- _TASK ITEM_: Exactly as written and without the pictures, output the entries below.
============================================================
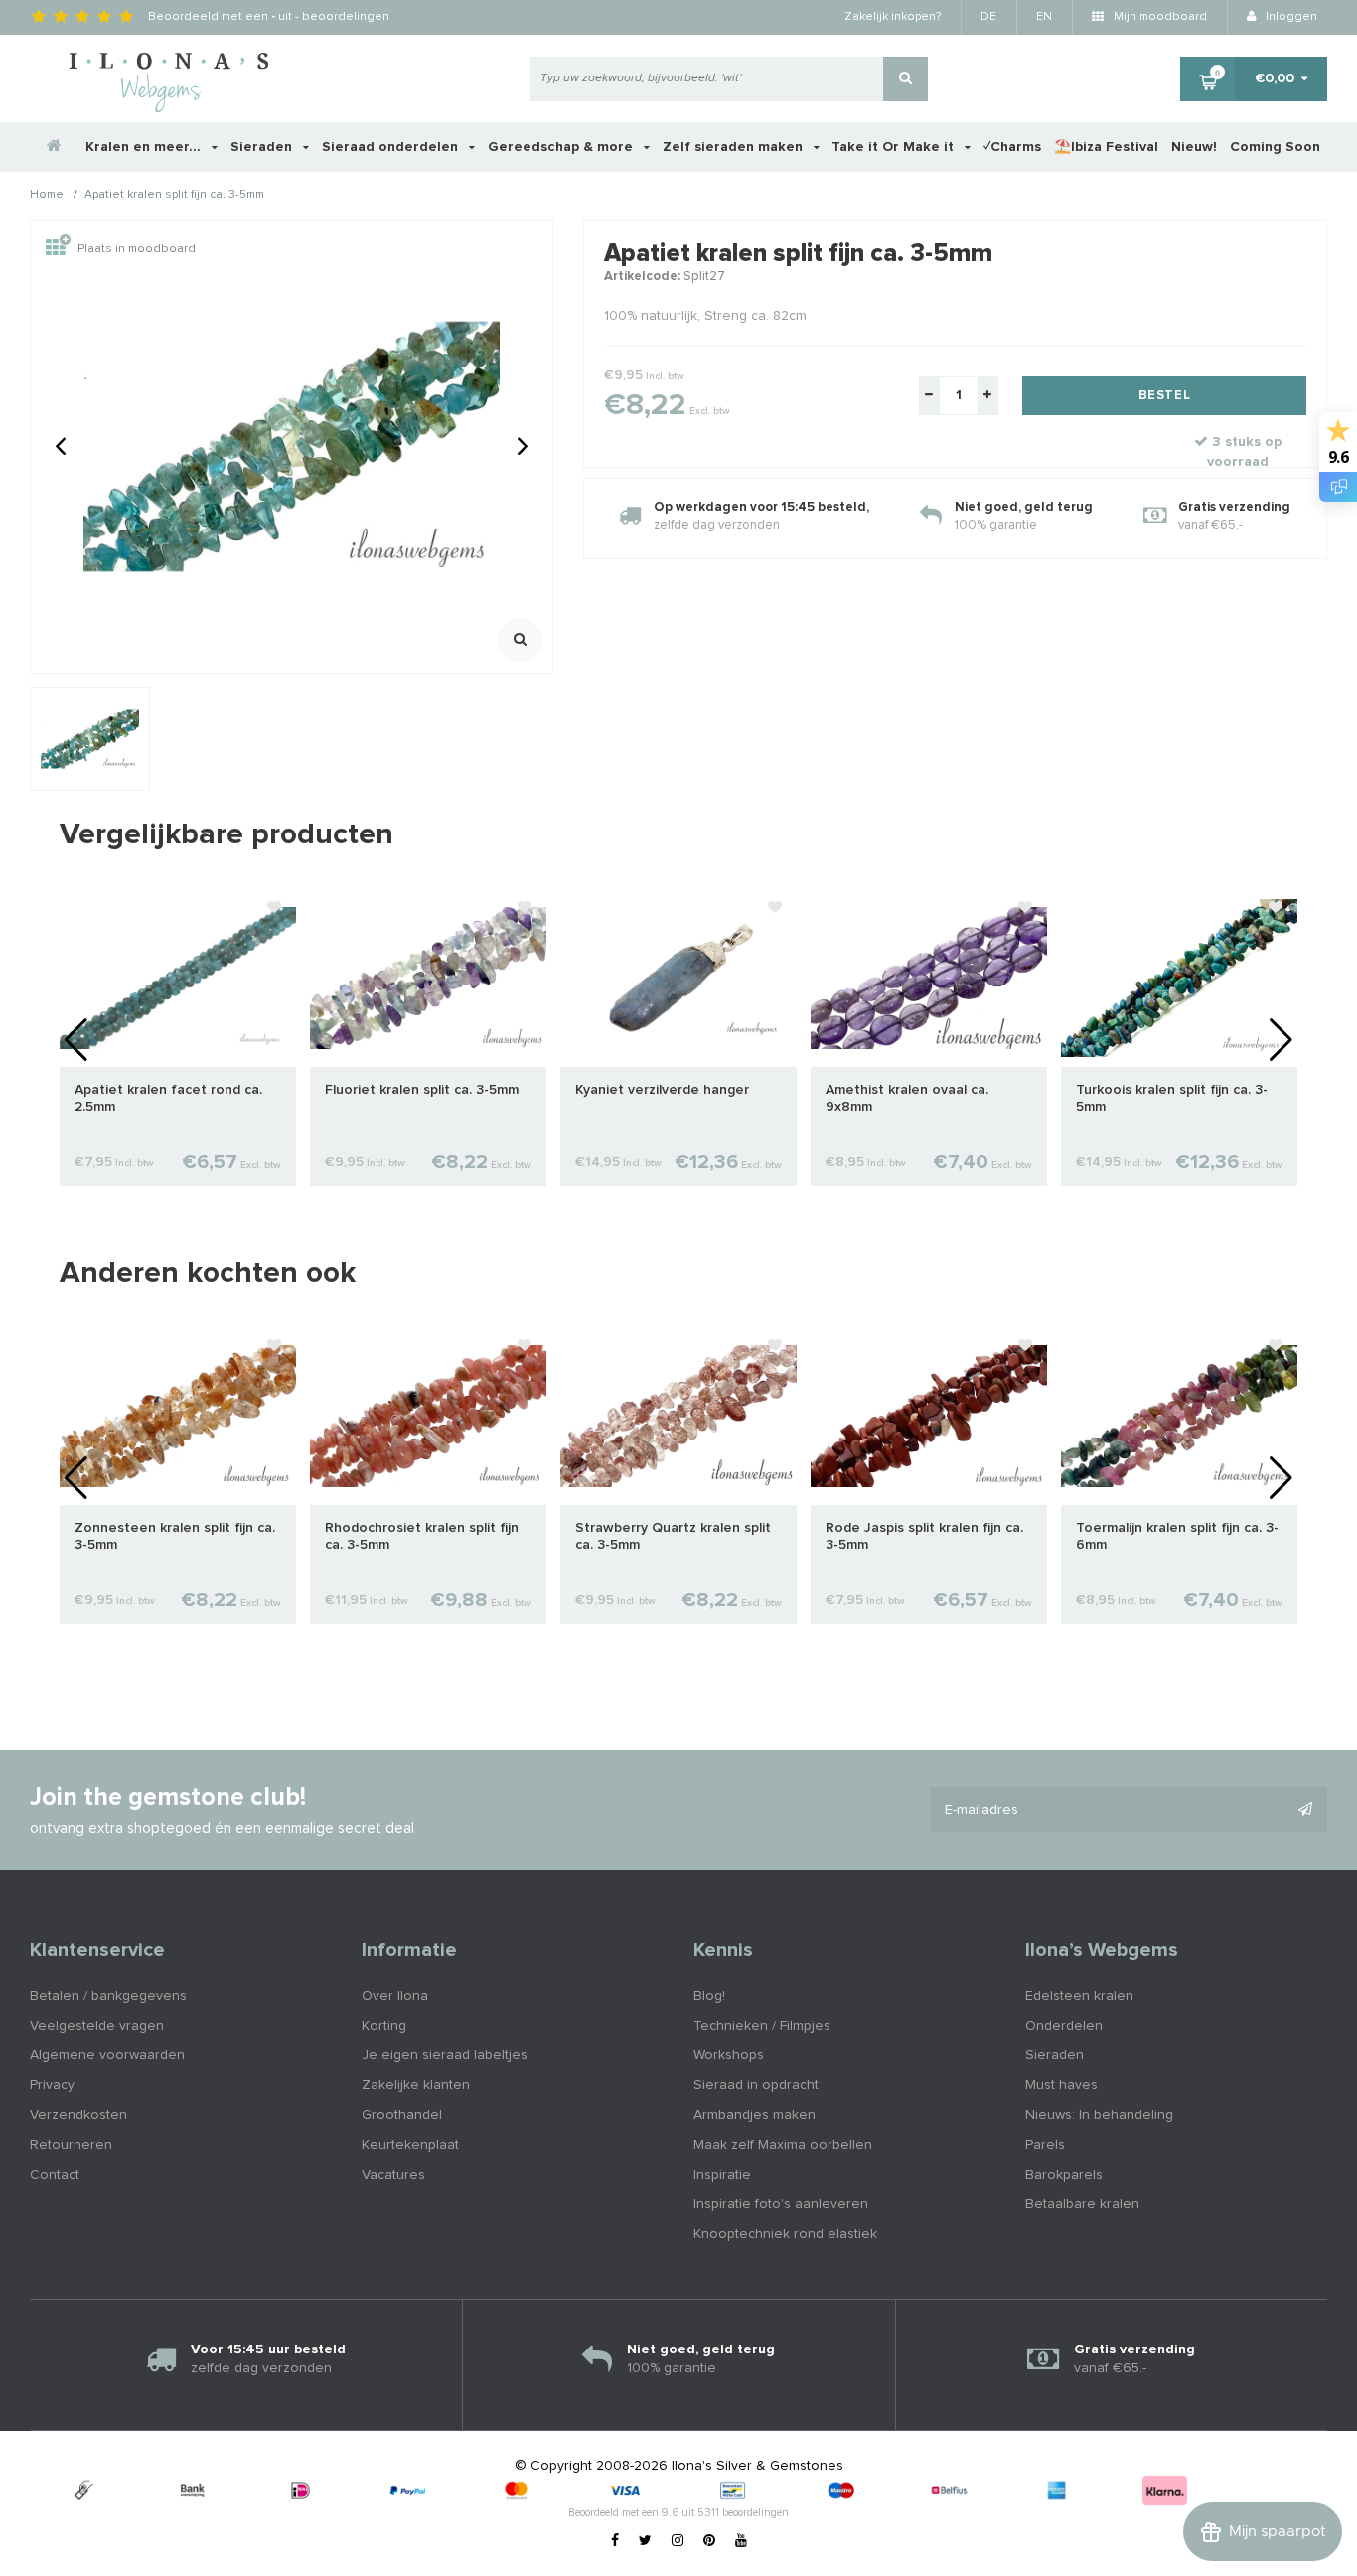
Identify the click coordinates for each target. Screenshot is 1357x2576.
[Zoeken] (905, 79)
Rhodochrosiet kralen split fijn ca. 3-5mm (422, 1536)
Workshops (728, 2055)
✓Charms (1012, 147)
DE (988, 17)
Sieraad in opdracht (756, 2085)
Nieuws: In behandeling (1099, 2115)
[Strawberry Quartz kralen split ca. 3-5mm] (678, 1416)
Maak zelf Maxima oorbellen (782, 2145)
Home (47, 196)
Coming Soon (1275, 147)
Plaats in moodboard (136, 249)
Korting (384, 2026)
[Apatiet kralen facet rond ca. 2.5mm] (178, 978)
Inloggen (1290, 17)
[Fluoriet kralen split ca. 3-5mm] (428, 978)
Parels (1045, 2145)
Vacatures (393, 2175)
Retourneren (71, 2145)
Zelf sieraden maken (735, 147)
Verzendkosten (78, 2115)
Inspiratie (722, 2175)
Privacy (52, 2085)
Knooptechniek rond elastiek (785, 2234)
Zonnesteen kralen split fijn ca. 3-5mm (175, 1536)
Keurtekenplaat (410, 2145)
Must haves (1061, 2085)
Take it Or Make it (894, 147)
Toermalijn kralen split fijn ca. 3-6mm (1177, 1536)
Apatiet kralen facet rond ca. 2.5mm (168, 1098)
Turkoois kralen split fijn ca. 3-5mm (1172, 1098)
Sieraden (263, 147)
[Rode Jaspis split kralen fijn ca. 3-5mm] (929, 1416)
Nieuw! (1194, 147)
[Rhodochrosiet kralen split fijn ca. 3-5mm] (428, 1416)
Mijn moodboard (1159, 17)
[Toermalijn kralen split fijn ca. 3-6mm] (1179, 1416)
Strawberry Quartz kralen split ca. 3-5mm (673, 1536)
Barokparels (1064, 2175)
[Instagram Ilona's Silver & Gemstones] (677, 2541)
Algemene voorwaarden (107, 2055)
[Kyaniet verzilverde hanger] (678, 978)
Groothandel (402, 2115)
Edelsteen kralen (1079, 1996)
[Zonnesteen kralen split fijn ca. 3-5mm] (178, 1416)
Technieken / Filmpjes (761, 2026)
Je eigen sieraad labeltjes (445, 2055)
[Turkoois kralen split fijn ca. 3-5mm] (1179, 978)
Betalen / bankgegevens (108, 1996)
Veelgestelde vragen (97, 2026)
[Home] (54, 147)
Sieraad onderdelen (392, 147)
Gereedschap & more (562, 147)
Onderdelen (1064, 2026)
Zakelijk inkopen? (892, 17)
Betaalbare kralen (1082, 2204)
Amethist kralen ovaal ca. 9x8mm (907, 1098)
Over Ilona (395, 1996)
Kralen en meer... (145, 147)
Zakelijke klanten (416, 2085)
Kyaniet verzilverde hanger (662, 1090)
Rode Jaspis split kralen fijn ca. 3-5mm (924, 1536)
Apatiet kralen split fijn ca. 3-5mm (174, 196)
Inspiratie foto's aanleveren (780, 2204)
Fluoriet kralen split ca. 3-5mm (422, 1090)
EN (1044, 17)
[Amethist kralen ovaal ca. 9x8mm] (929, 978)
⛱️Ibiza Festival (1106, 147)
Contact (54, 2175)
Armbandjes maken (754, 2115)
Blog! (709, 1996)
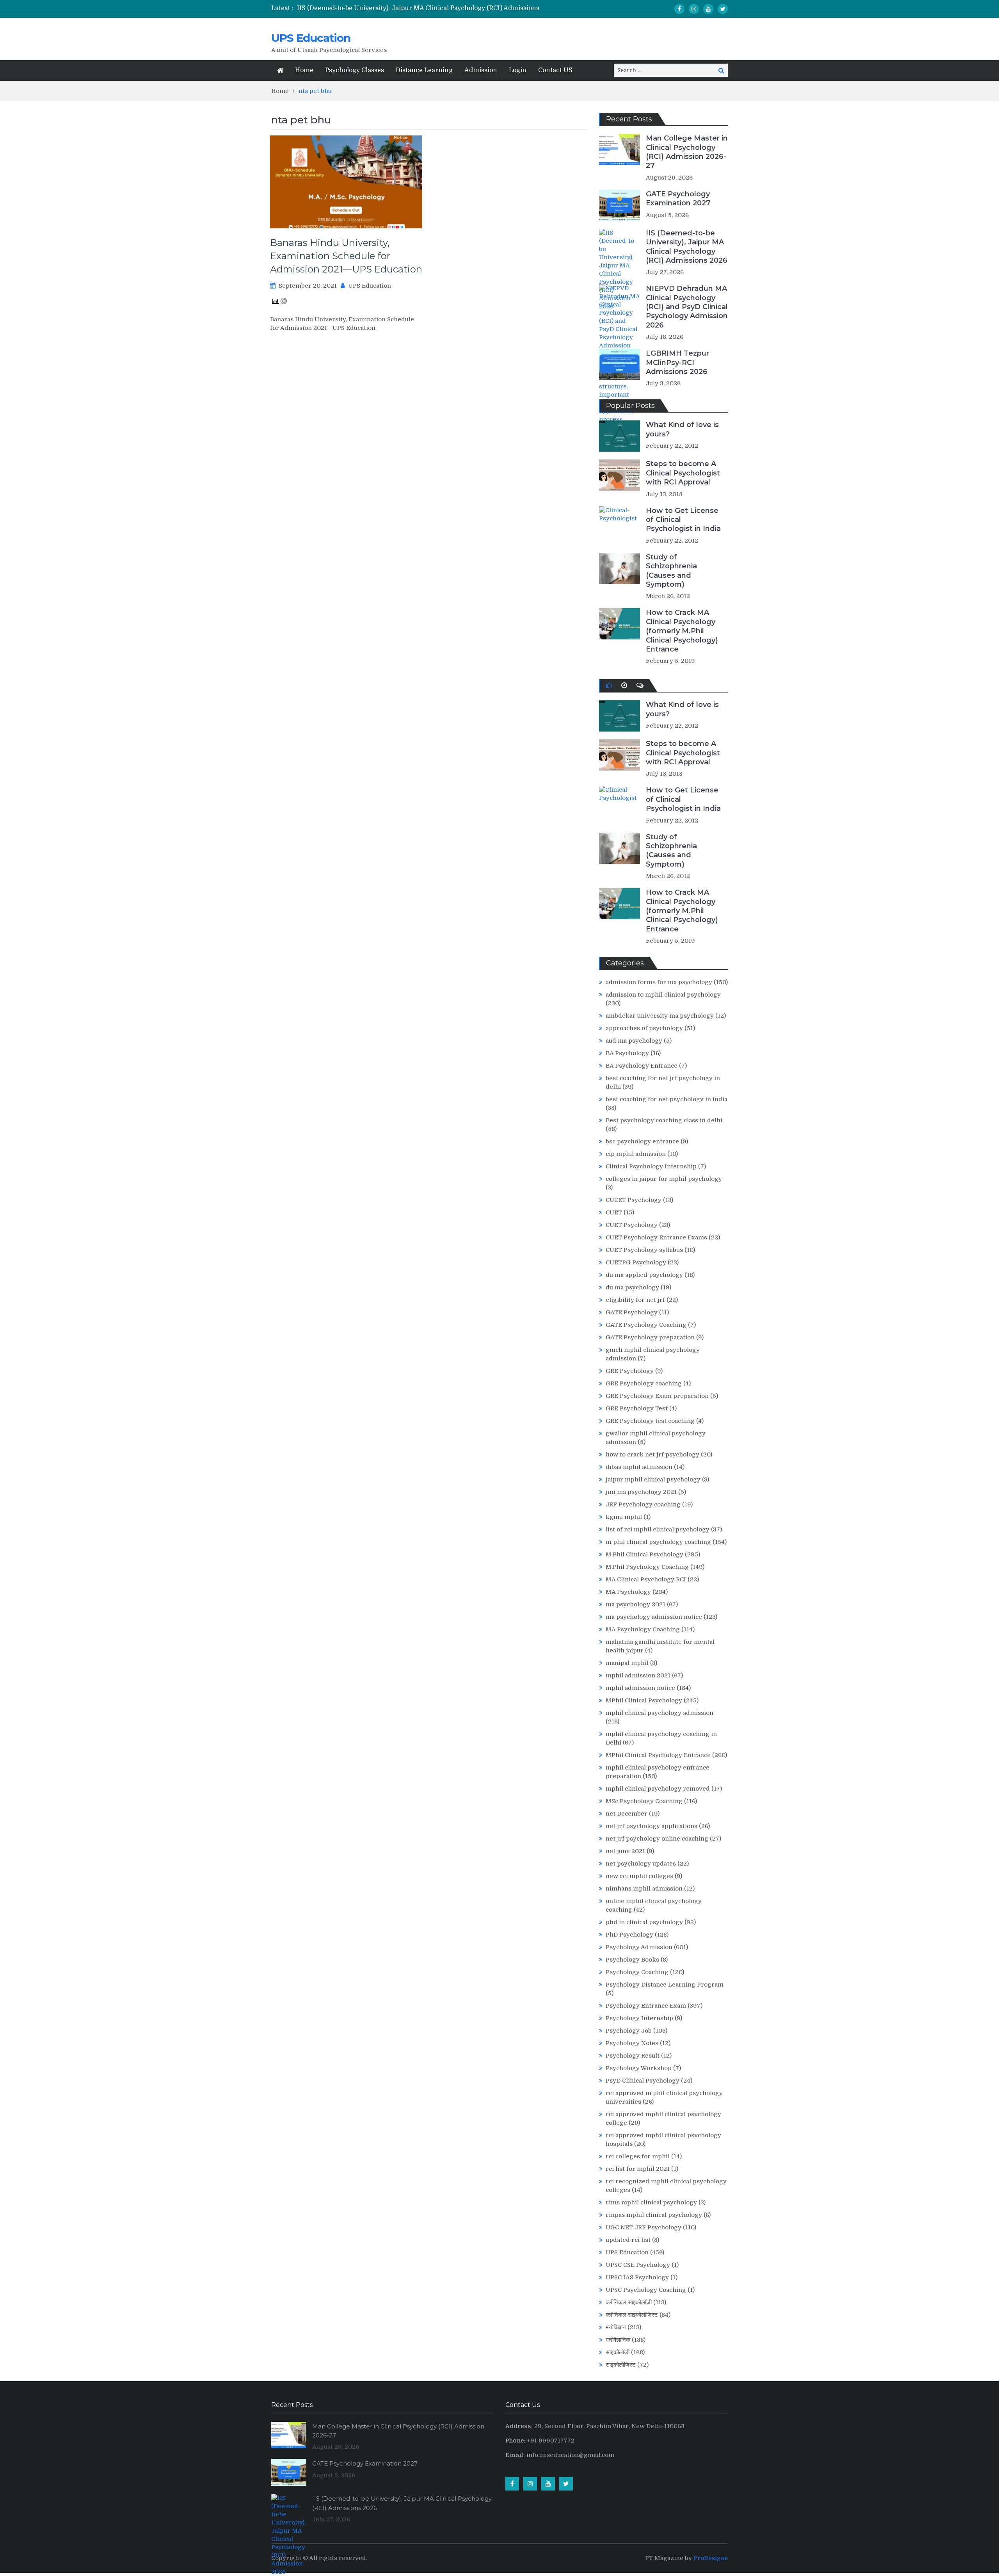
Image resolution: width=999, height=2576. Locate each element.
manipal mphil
============================================================
- _TASK OUTPUT_:
Identify the click coordinates for each target. Screenshot is 1357x2576.
[Zoeken] (905, 79)
Rhodochrosiet kralen split fijn ca. 3-5mm (422, 1536)
Workshops (728, 2055)
✓Charms (1012, 147)
DE (988, 17)
Sieraad in opdracht (756, 2085)
Nieuws: In behandeling (1099, 2115)
[Strawberry Quartz kralen split ca. 3-5mm] (678, 1416)
Maak zelf Maxima oorbellen (782, 2145)
Home (47, 196)
Coming Soon (1275, 147)
Plaats in moodboard (136, 249)
Korting (384, 2026)
[Apatiet kralen facet rond ca. 2.5mm] (178, 978)
Inloggen (1290, 17)
[Fluoriet kralen split ca. 3-5mm] (428, 978)
Parels (1045, 2145)
Vacatures (393, 2175)
Retourneren (71, 2145)
Zelf sieraden maken (735, 147)
Verzendkosten (78, 2115)
Inspiratie (722, 2175)
Privacy (52, 2085)
Knooptechniek rond elastiek (785, 2234)
Zonnesteen kralen split fijn ca. 3-5mm (175, 1536)
Keurtekenplaat (410, 2145)
Must haves (1061, 2085)
Take it Or Make it (894, 147)
Toermalijn kralen split fijn ca. 3-6mm (1177, 1536)
Apatiet kralen facet rond ca. 2.5mm (168, 1098)
Turkoois kralen split fijn ca. 3-5mm (1172, 1098)
Sieraden (263, 147)
[Rode Jaspis split kralen fijn ca. 3-5mm] (929, 1416)
Nieuw! (1194, 147)
[Rhodochrosiet kralen split fijn ca. 3-5mm] (428, 1416)
Mijn moodboard (1159, 17)
[Toermalijn kralen split fijn ca. 3-6mm] (1179, 1416)
Strawberry Quartz kralen split ca. 3-5mm (673, 1536)
Barokparels (1064, 2175)
[Instagram Ilona's Silver & Gemstones] (677, 2541)
Algemene voorwaarden (107, 2055)
[Kyaniet verzilverde hanger] (678, 978)
Groothandel (402, 2115)
Edelsteen kralen (1079, 1996)
[Zonnesteen kralen split fijn ca. 3-5mm] (178, 1416)
Technieken / Filmpjes (761, 2026)
Je eigen sieraad labeltjes (445, 2055)
[Turkoois kralen split fijn ca. 3-5mm] (1179, 978)
Betalen / bankgegevens (108, 1996)
Veelgestelde vragen (97, 2026)
[Home] (54, 147)
Sieraad onderdelen (392, 147)
Gereedschap & more (562, 147)
Onderdelen (1064, 2026)
Zakelijk inkopen? (892, 17)
Betaalbare kralen (1082, 2204)
Amethist kralen ovaal ca. 9x8mm (907, 1098)
Over Ilona (395, 1996)
Kralen en meer... (145, 147)
Zakelijke klanten (416, 2085)
Kyaniet verzilverde hanger (662, 1090)
Rode Jaspis split kralen fijn ca. 3-5mm (924, 1536)
Apatiet kralen split fijn ca. 3-5mm (174, 196)
Inspiratie foto's aanleveren (780, 2204)
Fluoriet kralen split ca. 3-5mm (422, 1090)
EN (1044, 17)
[Amethist kralen ovaal ca. 9x8mm] (929, 978)
⛱️Ibiza Festival (1106, 147)
Contact (54, 2175)
Armbandjes maken (754, 2115)
Blog! (709, 1996)
Image resolution: width=999, height=2576. Locate each element.
manipal mphil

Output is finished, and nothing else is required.